MDO | Miércoles 11 de enero de 2017

Durante las fiestas navideñas hemos podido observar cómo en muchas familias los niños amontonan gran cantidad de regalos, que en muchas ocasiones no van a utilizar o que ni siquiera necesitan. A veces somos los propios padres que, en nuestro afán de verles felices o compensar el poco tiempo que podemos pasar con ellos, queremos darles todo lo que quieren. Otras veces se unen familiares y amigos, que deciden hacer un regalo cada uno de ellos, en muchas ocasiones sin consultar a los padres acerca de su opinión. A veces nuestros psicólogos especializados en el área infantil comentan este tema con los padres de nuestros pacientes.



Si lo pensamos con detenimiento hacer un regalo a un niño tiene más influencia sobre su educación de lo que pueda parecernos a simple vista. Por ello, es importante que dediquemos tiempo a pensar y planificar de forma razonada, al igual que tenemos claro que hay que hacerlo en otras áreas, los regalos que queremos que reciban nuestros hijos. Estas reflexiones también pueden ser útiles si tenemos niños cerca (sobrinos, hijos de amigos, etc.) y estamos pensando en hacerles algún regalo.

Consecuencias cuando los niños reciben demasiados regalos

Vamos a analizar 5 consecuencias que pueden tener lugar cuando un niño o una niña reciben demasiados regalos:

Exceso de estimulación

Cuando los niños reciben montañas de regalos se ven sobrecargados de estímulos, más de los que pueden manejar. Este exceso de estimulación a veces les dificulta centrarse en uno solo, les lleva a cambiar constantemente de actividad sin concentrarse en ninguna el tiempo suficiente. También puede que acaben por no valorar lo que tienen, y es que han recibido tantos regalos que ninguno es lo suficientemente valioso para ellos; esto puede resultar en una dificultad para experimentar placer. Incluso puede que acaben aburriéndose con facilidad y no sepan qué hacer cuando esto sucede; dado que están habituados a tener demasiados estímulos, cuando no los tienen experimentan esta sensación.

Baja tolerancia a la frustración

Recibir todo lo que queremos de inmediato hace que no experimentemos frustración. Parece que de esta forma les estamos protegiendo. Sin embargo, más bien les estamos impidiendo un aprendizaje que es esencial para la vida. Les enseñamos que siempre van a conseguir todo lo que quieren de forma inmediata, impidiéndoles que aprendan a esperar, a tolerar esa molestia que implica no conseguir lo que queremos (algo muy necesario para que aprendan a persistir en sus metas). Cuando esto suceda, experimentarán emociones muy negativas que no sabrán manejar.
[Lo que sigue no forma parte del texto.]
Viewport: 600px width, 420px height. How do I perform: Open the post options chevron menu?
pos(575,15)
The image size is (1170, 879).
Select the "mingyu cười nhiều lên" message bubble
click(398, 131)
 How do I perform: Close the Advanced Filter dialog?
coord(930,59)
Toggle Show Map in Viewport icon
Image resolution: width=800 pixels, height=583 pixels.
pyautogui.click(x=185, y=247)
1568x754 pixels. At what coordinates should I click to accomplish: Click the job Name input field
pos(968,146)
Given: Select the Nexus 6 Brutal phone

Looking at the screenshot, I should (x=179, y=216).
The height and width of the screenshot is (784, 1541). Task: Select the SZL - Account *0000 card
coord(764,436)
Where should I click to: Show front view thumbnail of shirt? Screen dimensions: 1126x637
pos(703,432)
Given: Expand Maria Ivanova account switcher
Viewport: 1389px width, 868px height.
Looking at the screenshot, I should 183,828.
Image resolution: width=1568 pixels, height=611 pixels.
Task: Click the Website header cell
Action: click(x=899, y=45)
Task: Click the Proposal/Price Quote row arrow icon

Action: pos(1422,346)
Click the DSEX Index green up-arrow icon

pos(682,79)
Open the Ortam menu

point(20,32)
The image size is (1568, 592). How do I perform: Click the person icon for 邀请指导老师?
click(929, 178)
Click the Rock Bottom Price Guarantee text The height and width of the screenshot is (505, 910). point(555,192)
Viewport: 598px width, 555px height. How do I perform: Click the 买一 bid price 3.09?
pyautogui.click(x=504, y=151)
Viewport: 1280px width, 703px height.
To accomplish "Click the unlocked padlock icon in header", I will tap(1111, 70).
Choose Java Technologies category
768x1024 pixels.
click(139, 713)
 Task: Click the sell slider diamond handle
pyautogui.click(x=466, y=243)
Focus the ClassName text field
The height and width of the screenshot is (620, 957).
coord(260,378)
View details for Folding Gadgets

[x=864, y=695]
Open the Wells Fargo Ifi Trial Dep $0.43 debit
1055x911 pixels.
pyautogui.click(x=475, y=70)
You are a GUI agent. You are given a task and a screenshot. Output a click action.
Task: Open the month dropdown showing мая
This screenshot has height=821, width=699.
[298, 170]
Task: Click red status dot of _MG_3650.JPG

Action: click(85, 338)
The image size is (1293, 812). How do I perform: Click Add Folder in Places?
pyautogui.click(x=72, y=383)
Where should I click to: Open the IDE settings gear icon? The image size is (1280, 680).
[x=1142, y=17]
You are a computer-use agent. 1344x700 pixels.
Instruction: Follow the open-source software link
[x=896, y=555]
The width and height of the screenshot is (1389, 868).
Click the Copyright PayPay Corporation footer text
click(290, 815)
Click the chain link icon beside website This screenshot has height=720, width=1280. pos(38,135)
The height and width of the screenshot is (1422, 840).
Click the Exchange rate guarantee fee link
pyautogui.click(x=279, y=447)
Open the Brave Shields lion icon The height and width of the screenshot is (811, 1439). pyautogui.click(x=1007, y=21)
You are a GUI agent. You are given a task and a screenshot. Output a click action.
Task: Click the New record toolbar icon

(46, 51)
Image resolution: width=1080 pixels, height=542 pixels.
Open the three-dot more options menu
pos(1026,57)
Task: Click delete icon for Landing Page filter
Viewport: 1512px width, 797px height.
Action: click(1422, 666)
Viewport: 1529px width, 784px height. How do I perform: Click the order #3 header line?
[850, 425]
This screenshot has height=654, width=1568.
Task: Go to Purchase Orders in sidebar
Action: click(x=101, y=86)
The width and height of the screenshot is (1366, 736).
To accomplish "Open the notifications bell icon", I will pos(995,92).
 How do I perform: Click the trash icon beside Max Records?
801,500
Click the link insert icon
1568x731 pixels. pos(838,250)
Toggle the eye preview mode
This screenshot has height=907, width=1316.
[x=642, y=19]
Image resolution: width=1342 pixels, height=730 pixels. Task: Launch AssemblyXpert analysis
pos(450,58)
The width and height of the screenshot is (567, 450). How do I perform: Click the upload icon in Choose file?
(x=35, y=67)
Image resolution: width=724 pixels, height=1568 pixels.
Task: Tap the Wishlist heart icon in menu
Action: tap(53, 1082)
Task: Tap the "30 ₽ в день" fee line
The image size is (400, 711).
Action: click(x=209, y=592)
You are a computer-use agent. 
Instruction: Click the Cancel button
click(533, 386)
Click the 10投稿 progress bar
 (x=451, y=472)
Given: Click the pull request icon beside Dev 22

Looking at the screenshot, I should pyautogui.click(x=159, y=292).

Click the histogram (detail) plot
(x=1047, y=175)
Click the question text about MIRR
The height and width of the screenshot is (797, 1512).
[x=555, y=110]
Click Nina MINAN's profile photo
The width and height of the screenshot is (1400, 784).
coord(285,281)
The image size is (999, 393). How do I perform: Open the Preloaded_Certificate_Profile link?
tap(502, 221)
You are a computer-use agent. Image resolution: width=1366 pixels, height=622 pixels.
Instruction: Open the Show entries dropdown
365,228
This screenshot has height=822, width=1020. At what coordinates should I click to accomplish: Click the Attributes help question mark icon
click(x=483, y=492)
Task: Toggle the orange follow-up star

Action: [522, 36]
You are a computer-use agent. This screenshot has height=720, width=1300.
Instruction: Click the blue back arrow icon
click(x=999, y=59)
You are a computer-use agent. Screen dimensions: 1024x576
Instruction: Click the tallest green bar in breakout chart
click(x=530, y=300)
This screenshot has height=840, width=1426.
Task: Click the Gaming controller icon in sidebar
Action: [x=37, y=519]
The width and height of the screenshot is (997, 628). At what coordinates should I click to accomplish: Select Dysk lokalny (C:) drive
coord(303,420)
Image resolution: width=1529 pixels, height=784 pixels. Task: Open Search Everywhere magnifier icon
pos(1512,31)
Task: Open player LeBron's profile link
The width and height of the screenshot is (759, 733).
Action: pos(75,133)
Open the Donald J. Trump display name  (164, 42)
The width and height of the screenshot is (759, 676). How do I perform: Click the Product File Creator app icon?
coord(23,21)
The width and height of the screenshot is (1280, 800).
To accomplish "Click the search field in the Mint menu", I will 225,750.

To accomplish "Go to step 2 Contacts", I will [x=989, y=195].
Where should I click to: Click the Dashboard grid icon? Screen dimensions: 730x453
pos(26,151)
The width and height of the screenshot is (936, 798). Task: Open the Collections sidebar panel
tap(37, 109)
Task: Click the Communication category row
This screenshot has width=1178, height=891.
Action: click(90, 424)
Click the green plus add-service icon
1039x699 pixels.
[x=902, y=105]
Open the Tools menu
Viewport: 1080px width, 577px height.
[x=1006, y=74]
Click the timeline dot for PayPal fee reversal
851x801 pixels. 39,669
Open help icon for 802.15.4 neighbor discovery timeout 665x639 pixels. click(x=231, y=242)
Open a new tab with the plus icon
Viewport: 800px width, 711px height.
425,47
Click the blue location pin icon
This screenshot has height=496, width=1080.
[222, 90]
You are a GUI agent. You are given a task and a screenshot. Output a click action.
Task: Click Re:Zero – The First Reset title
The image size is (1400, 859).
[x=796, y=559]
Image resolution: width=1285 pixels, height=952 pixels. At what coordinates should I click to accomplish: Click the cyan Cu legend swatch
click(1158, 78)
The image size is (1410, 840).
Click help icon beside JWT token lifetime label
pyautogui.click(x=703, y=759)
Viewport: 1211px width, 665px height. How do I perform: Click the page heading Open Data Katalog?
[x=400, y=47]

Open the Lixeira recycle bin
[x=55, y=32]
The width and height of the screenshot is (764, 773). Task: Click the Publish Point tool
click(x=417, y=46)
No aprenden la importancia del esfuerzo

Al recibir tantos regalos gratuitamente entienden que pueden conseguir todo sin esforzarse, de forma que hacemos más difícil el desarrollo de habilidades de autocontrol y la motivación por conseguir sus propios logros.

Supone un impedimento al desarrollo de habilidades cognitivas como la creatividad

Los niños que reciben exceso de juguetes en cierto sentido acaban por acomodarse, no tienen que esforzarse para conseguir entretenimiento. Experimentar aburrimiento en cambio favorece el desarrollo de aptitudes como la creatividad, la imaginación y la fantasía.

Favorecemos que los niños acaben valorando en exceso los obsequios materiales.

Ideas para "organizar" los regalos para los niños

Veamos algunas ideas sobre cómo organizar los regalos que nos pueden ayudar a resolver estos problemas:

Los regalos se dan en ocasiones especiales

En la medida de lo posible, tratar de limitar los regalos (cumpleaños, Navidad, premios por su esfuerzo, etc).

No pasarnos en cantidad

Decidir cuántos regalos van a recibir los hijos y hablarlo con el entorno (por ejemplo, en Navidad hacer dos regalos, uno los padres y otro el resto de la familia; un solo regalo entre todos por su cumpleaños, etc).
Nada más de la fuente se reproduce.